La place Fontainas comme espace frontière (…)

Numéro 139, de Brussels Studies, la revue scientifique électronique pour les recherches sur Bruxelles, par Alexandre Donnen

La place Fontainas comme espace frontière. La production de la ville au regard de la sexualité, du genre, de l’ethnicité et de la classe sociale

Bruxelles est souvent présentée comme une ville-mosaïque, tant la diversité de ses quartiers peut être considérable, même à courte distance. Mais qui dit mosaïque dit aussi une multitude d’interfaces qui peuvent être autant de points de tension. L’un d’entre eux est la place Fontainas, un vaste espace disgracieux situé dans le centre de Bruxelles, appelé à être réaménagé dans le cadre de la piétonnisation des boulevards centraux. Cette place fait la jonction des boulevards Anspach et Lemonnier, reliant les quartiers de la Bourse et de la Grand-Place à celui de la gare du Midi.
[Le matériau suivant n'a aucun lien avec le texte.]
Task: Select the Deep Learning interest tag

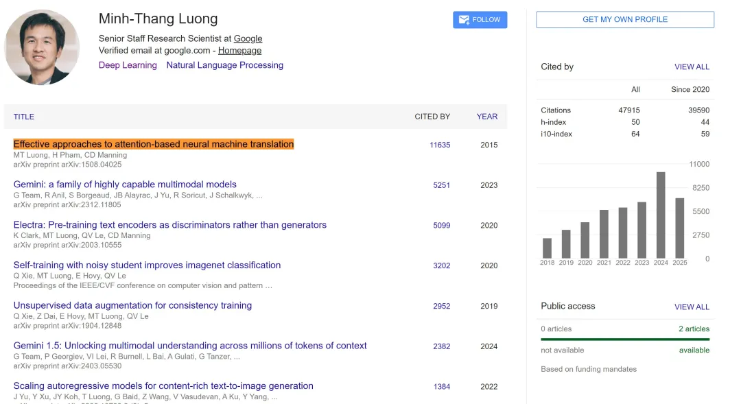Action: pyautogui.click(x=128, y=65)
Sise à la lisière du quartier dit « gay » et du quartier Anneessens, la place Fontainas a été le lieu de multiples actes présumés homophobes, contribuant à la catégoriser, notamment médiatiquement, comme un espace dangereux, particulièrement pour les populations homosexuelles. Cette catégorisation, pour ne pas dire stigmatisation, porte sur un espace largement associé, dans l’imaginaire collectif, aux populations musulmanes, consolidant une imbrication entre cet espace, une population spécifique et certaines attitudes socialement dénoncées comme l’homophobie.

Mais cette image est peut-être trop simpliste pour être fidèle à une réalité complexe… C’est ce qui a poussé le sociologue Alexandre Donnen, membre de la Structure de recherche interdisciplinaire sur le genre, l’égalité et la sexualité (Striges) et de l’Atelier Genre(s) et Sexualité(s) (AGS) de l’Université libre de Bruxelles, à creuser la question dans le numéro 139 de Brussels Studies. À partir d’un travail d’observation directe et d’entretiens sur et autour de la place Fontainas, le chercheur appréhende cet espace à partir de la notion de frontière plus que de quartier. À travers une analyse intersectionnelle, n’envisageant pas isolément les dimensions de fragmentation, il rend soigneusement compte de l’interrelation des mécanismes socio-urbains qui participent à établir des ruptures en termes de sexualité, de classe sociale et d’ethnicité en ce lieu précis.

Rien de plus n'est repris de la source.